## ITEMS
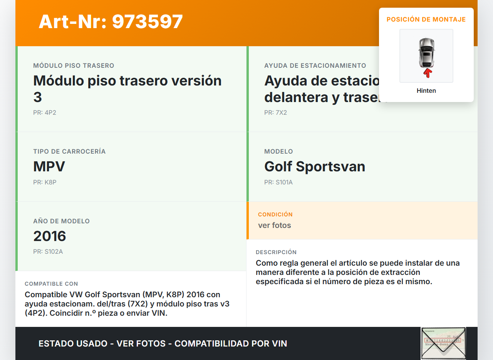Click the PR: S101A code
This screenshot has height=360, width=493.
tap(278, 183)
---
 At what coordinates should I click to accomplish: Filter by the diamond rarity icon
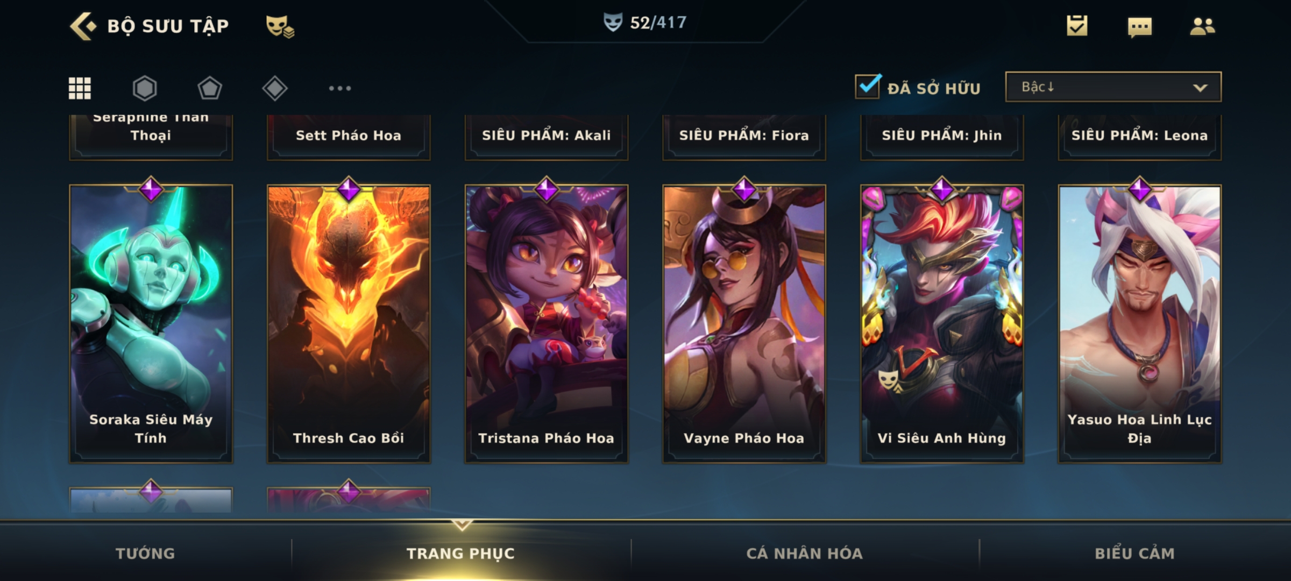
--
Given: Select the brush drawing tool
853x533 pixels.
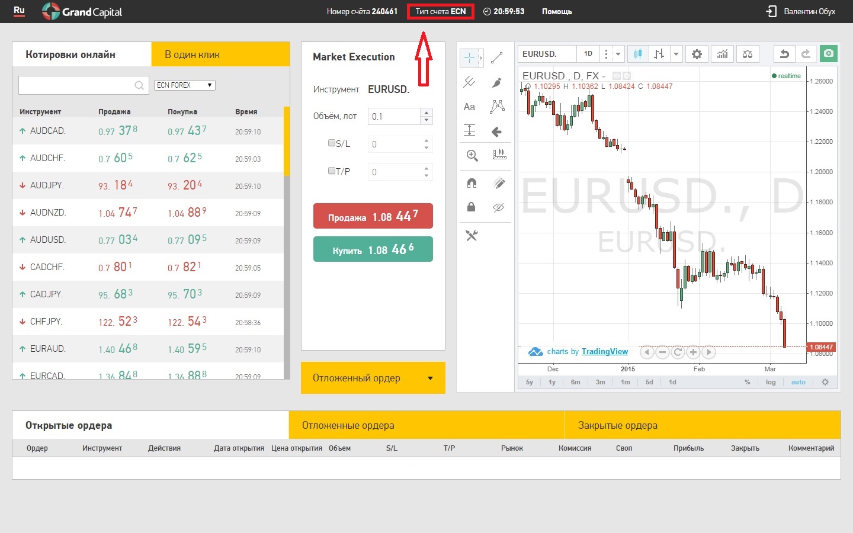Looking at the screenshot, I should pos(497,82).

## INSTRUCTIONS FOR THE TASK
Repeat the stretch of entries from the line that contains "Given: Select the brush drawing tool" through the line that contains "Looking at the", including both of those lines, and leave the pictures out of your answer.

## TASK RESULT
Given: Select the brush drawing tool
853x533 pixels.
Looking at the screenshot, I should pos(497,82).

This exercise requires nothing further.